== Verilen materyal ==
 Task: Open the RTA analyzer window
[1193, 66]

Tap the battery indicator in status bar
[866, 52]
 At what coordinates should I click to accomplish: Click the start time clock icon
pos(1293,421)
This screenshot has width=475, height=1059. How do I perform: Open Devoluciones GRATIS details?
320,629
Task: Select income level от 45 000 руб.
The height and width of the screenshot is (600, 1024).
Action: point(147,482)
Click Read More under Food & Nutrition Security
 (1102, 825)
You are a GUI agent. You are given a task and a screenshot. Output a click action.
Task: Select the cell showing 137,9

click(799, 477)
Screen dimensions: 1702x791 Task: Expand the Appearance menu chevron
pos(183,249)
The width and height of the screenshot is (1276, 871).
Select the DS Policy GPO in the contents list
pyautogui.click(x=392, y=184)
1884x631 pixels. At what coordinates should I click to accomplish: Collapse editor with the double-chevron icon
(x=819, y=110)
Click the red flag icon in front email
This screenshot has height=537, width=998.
===
[Görev tanımı]
Yukarıdaki materyalin tamamını yeniden yaz ve her yerde "screenshot" ifadesinin yerine "screen capture" koy. Geri kalan hiçbir şeyi değiştirme.

[Çözüm aşağıda]
 Task: Open the RTA analyzer window
[1193, 66]

Tap the battery indicator in status bar
[866, 52]
 At what coordinates should I click to accomplish: Click the start time clock icon
pos(1293,421)
This screen capture has width=475, height=1059. How do I perform: Open Devoluciones GRATIS details?
320,629
Task: Select income level от 45 000 руб.
The height and width of the screen capture is (600, 1024).
Action: point(147,482)
Click Read More under Food & Nutrition Security
 (1102, 825)
You are a GUI agent. You are given a task and a screen capture. Output a click action.
Task: Select the cell showing 137,9

click(799, 477)
Screen dimensions: 1702x791 Task: Expand the Appearance menu chevron
pos(183,249)
The width and height of the screen capture is (1276, 871).
Select the DS Policy GPO in the contents list
pyautogui.click(x=392, y=184)
1884x631 pixels. At what coordinates should I click to accomplish: Collapse editor with the double-chevron icon
(x=819, y=110)
Click the red flag icon in front email
This screen capture has height=537, width=998.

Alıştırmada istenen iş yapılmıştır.